家族で折角奈良に1年住まわせて頂くという事で、奈良県を堪能しました。奈良医大にある橿原市は日本の歴史が始まった場所とも言われており、歴史的な観光名所もたくさん行けました。県外では、東は滋賀の琵琶湖、西は広島市あたりまで足を伸ばしました。飛行機に乗る機会にも多く恵まれ、伊丹空港は何なら今ではちょっと懐かしく感じる空港になってしまいました。(飛行機の上級会員にもなってしまいました。)

 

留学のメリット

留学は、先進的なものを得てくるイメージですが、それ以外にもたくさん良い事があります。その分野の第一線で活躍されている先生達の色んな苦労を覗く事が出来ます。自分の母校の良いところを確認出来る時間になります。自分が頑張りたい分野の友人が全国に出来、学会などでの再会が楽しみになります。日々の勤務へのモチベーションが上がります。留学はメリットがほとんどだと思います。

 

留学のデメリット

あまりないと思いますが、注意点はあるかもしれません。まず、ある程度の学年で留学した方が良いと思います。専門医をとって、専門分野の治療を数年行ってからが良いと思います。でないと、留学先でのディスカッションが浅くなってしまうと思います。留学時期に関係しますが、家族の有無も大事です。ご結婚されている先生であれば、奥様も留学が楽しめるタイミングであるかどうかは非常に重要かと思いますので、奥様に是非相談されると良いと思います。また、基本的には収入は下がります。ある程度貯金がある状態であると安心です。あまり貯金がない場合には、留学先で外勤をするという選択になるかと思います。私はこのパターンで、奈良近辺の30施設くらいの医療機関で外来や当直をやらせて頂きました。これはこれで良い思い出になりました。

 

後輩の先生方へ

私も含め多くの先生が、若い先生が留学し色んな経験をして、そのノウハウを持って帰って来てくれる事を楽しみにしていると思います。
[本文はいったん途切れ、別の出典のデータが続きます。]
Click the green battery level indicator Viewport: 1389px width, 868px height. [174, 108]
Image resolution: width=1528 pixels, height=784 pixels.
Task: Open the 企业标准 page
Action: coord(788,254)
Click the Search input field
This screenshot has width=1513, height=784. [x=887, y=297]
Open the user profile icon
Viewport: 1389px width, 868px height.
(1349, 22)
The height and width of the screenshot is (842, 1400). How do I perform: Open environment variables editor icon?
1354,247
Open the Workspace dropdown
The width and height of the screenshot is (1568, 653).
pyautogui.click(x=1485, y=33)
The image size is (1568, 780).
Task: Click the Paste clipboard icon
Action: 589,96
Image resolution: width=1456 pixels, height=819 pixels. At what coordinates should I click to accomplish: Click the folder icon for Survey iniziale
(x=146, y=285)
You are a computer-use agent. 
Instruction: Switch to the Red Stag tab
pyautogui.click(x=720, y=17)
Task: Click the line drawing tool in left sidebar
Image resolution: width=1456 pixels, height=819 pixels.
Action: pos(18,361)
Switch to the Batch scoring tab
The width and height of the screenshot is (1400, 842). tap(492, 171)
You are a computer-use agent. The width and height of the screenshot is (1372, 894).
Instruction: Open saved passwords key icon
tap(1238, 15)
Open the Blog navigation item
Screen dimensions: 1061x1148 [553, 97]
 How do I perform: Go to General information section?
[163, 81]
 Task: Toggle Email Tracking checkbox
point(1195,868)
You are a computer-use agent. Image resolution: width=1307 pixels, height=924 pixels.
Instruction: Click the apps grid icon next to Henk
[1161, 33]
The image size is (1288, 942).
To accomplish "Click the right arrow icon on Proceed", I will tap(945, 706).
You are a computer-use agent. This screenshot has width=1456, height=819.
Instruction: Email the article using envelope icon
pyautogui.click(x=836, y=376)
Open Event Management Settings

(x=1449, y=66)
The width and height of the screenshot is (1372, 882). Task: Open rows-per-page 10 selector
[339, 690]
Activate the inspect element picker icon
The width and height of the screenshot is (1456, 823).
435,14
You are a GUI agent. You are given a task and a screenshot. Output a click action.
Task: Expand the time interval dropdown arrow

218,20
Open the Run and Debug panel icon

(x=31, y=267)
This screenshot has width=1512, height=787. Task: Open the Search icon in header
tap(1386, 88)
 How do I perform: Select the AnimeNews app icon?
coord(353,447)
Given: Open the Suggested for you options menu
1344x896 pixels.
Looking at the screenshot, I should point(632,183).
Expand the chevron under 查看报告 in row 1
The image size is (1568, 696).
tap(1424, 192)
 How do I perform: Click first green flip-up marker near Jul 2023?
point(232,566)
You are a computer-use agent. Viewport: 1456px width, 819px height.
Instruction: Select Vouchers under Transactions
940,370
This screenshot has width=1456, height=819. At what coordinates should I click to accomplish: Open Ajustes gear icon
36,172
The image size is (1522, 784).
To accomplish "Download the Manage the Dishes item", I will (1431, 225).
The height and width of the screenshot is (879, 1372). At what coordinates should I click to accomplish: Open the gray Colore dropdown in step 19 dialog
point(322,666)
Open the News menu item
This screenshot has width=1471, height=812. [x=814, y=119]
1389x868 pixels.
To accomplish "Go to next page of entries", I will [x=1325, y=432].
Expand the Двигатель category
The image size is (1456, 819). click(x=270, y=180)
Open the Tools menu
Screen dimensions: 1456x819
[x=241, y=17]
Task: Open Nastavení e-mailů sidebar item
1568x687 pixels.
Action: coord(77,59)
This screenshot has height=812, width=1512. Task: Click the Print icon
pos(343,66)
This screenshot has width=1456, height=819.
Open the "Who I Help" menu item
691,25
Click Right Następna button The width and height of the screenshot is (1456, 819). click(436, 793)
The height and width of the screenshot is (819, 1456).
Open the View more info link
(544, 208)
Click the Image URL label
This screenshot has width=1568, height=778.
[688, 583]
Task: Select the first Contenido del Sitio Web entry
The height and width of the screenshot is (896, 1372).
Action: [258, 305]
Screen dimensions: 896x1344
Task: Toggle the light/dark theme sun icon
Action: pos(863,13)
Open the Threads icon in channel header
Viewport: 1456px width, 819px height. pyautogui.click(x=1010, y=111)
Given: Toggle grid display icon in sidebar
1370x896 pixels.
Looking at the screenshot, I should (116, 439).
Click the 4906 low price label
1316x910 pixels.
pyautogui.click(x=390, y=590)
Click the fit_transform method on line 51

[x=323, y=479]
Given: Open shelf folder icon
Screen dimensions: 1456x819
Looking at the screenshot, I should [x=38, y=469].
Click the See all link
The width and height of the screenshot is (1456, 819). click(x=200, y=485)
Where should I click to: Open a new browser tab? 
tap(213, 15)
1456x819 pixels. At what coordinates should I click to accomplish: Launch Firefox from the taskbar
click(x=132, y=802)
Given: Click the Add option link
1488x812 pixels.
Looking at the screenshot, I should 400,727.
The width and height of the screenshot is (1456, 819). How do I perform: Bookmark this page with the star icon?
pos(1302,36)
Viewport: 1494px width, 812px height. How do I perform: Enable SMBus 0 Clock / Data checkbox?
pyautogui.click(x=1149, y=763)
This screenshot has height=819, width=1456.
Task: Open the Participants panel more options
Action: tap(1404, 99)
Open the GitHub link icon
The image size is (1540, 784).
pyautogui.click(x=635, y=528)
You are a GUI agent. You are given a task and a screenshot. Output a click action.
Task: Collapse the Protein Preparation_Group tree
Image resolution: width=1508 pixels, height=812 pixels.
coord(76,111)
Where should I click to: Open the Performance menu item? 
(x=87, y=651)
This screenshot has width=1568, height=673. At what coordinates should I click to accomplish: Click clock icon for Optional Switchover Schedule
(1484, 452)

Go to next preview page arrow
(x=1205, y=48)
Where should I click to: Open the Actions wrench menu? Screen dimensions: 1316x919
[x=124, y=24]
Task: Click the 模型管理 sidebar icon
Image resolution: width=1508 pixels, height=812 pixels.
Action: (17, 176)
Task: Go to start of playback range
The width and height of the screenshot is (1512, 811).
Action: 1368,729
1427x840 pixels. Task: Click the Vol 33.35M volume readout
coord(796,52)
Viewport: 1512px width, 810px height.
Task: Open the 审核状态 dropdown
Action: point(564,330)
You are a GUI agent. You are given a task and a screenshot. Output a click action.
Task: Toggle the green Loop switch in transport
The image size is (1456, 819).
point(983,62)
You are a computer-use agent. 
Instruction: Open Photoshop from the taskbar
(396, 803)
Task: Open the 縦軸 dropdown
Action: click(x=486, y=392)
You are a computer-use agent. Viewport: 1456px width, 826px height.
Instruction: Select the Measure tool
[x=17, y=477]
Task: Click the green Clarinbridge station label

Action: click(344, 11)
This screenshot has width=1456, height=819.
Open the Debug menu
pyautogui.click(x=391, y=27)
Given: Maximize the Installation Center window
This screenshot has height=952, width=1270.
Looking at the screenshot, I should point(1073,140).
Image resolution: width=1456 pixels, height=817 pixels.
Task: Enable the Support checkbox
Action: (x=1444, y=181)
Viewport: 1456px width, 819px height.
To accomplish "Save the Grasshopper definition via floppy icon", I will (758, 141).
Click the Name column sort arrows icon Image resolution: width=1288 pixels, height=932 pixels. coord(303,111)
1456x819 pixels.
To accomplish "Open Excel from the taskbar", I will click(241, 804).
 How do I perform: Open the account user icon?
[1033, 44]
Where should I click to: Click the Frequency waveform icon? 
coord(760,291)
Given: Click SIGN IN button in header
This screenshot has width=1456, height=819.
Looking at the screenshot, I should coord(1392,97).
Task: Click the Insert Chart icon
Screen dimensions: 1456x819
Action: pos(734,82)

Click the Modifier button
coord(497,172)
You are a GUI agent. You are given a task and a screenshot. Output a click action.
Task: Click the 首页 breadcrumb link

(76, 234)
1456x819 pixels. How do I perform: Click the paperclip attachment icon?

是非、どんどんチャンスあれば飛び出して行って頂きたいと思います。そして留学先では、福島医大の事を知りたいと思っている先生がたくさんいます。留学前には、自分の大学でどんな事を研究しているのか、仲間の先生の頑張っている事をよく知っておく事も大事だと思います。留学話、楽しみにしております!